# Stored data
:::::

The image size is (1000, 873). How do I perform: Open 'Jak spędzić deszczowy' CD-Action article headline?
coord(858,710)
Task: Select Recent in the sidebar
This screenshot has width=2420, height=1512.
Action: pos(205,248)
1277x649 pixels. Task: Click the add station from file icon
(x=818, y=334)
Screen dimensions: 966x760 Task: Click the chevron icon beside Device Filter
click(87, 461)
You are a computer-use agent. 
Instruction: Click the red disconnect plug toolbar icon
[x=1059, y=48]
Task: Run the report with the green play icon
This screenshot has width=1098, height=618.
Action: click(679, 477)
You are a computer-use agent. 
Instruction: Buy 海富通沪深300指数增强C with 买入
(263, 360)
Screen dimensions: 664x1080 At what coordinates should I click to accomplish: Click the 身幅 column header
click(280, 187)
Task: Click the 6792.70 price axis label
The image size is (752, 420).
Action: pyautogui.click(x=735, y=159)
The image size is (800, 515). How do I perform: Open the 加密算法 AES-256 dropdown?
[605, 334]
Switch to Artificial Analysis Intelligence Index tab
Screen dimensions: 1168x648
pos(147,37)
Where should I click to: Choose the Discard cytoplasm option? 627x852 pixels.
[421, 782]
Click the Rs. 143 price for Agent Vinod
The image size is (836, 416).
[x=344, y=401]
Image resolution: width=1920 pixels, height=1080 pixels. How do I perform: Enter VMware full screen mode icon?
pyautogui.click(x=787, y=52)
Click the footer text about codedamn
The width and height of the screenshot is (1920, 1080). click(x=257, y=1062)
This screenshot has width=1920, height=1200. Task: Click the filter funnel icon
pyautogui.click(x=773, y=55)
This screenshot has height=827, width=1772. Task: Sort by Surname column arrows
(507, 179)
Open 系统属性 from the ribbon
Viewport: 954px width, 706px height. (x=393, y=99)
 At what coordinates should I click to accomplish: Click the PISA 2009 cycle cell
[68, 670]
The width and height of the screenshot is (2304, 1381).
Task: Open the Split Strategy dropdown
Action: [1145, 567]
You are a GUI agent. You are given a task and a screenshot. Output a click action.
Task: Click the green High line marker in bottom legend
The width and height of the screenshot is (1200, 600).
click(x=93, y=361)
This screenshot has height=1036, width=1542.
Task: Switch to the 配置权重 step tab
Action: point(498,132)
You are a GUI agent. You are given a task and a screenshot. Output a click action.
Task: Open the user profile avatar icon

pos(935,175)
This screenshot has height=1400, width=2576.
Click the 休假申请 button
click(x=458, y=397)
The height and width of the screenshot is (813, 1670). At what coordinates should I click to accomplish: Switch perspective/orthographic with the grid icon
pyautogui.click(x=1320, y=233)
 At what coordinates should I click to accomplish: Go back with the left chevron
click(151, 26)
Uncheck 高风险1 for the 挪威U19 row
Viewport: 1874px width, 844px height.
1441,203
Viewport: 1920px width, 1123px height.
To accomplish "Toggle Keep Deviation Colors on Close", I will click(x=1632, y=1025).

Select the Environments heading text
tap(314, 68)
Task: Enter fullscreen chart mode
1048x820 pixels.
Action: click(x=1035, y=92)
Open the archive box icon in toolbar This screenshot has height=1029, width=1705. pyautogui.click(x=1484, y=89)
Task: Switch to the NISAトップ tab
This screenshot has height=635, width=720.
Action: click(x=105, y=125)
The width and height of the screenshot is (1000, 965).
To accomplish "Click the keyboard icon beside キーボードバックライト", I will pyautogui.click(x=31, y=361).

:::::

# Instruction
Can you replace "chevron" with "arrow" throughout the records above and give them back with nothing else changed?

# Reply to the task
The image size is (1000, 873). How do I perform: Open 'Jak spędzić deszczowy' CD-Action article headline?
coord(858,710)
Task: Select Recent in the sidebar
This screenshot has width=2420, height=1512.
Action: pos(205,248)
1277x649 pixels. Task: Click the add station from file icon
(x=818, y=334)
Screen dimensions: 966x760 Task: Click the arrow icon beside Device Filter
click(87, 461)
You are a computer-use agent. 
Instruction: Click the red disconnect plug toolbar icon
[x=1059, y=48]
Task: Run the report with the green play icon
This screenshot has width=1098, height=618.
Action: click(679, 477)
You are a computer-use agent. 
Instruction: Buy 海富通沪深300指数增强C with 买入
(263, 360)
Screen dimensions: 664x1080 At what coordinates should I click to accomplish: Click the 身幅 column header
click(280, 187)
Task: Click the 6792.70 price axis label
The image size is (752, 420).
Action: pyautogui.click(x=735, y=159)
The image size is (800, 515). How do I perform: Open the 加密算法 AES-256 dropdown?
[605, 334]
Switch to Artificial Analysis Intelligence Index tab
Screen dimensions: 1168x648
pos(147,37)
Where should I click to: Choose the Discard cytoplasm option? 627x852 pixels.
[421, 782]
Click the Rs. 143 price for Agent Vinod
The image size is (836, 416).
[x=344, y=401]
Image resolution: width=1920 pixels, height=1080 pixels. How do I perform: Enter VMware full screen mode icon?
pyautogui.click(x=787, y=52)
Click the footer text about codedamn
The width and height of the screenshot is (1920, 1080). click(x=257, y=1062)
This screenshot has width=1920, height=1200. Task: Click the filter funnel icon
pyautogui.click(x=773, y=55)
This screenshot has height=827, width=1772. Task: Sort by Surname column arrows
(507, 179)
Open 系统属性 from the ribbon
Viewport: 954px width, 706px height. (x=393, y=99)
 At what coordinates should I click to accomplish: Click the PISA 2009 cycle cell
[68, 670]
The width and height of the screenshot is (2304, 1381).
Task: Open the Split Strategy dropdown
Action: [1145, 567]
You are a GUI agent. You are given a task and a screenshot. Output a click action.
Task: Click the green High line marker in bottom legend
The width and height of the screenshot is (1200, 600).
click(x=93, y=361)
This screenshot has height=1036, width=1542.
Task: Switch to the 配置权重 step tab
Action: point(498,132)
You are a GUI agent. You are given a task and a screenshot. Output a click action.
Task: Open the user profile avatar icon

pos(935,175)
This screenshot has height=1400, width=2576.
Click the 休假申请 button
click(x=458, y=397)
The height and width of the screenshot is (813, 1670). At what coordinates should I click to accomplish: Switch perspective/orthographic with the grid icon
pyautogui.click(x=1320, y=233)
 At what coordinates should I click to accomplish: Go back with the left arrow
click(151, 26)
Uncheck 高风险1 for the 挪威U19 row
Viewport: 1874px width, 844px height.
1441,203
Viewport: 1920px width, 1123px height.
To accomplish "Toggle Keep Deviation Colors on Close", I will click(x=1632, y=1025).

Select the Environments heading text
tap(314, 68)
Task: Enter fullscreen chart mode
1048x820 pixels.
Action: click(x=1035, y=92)
Open the archive box icon in toolbar This screenshot has height=1029, width=1705. pyautogui.click(x=1484, y=89)
Task: Switch to the NISAトップ tab
This screenshot has height=635, width=720.
Action: click(x=105, y=125)
The width and height of the screenshot is (1000, 965).
To accomplish "Click the keyboard icon beside キーボードバックライト", I will pyautogui.click(x=31, y=361).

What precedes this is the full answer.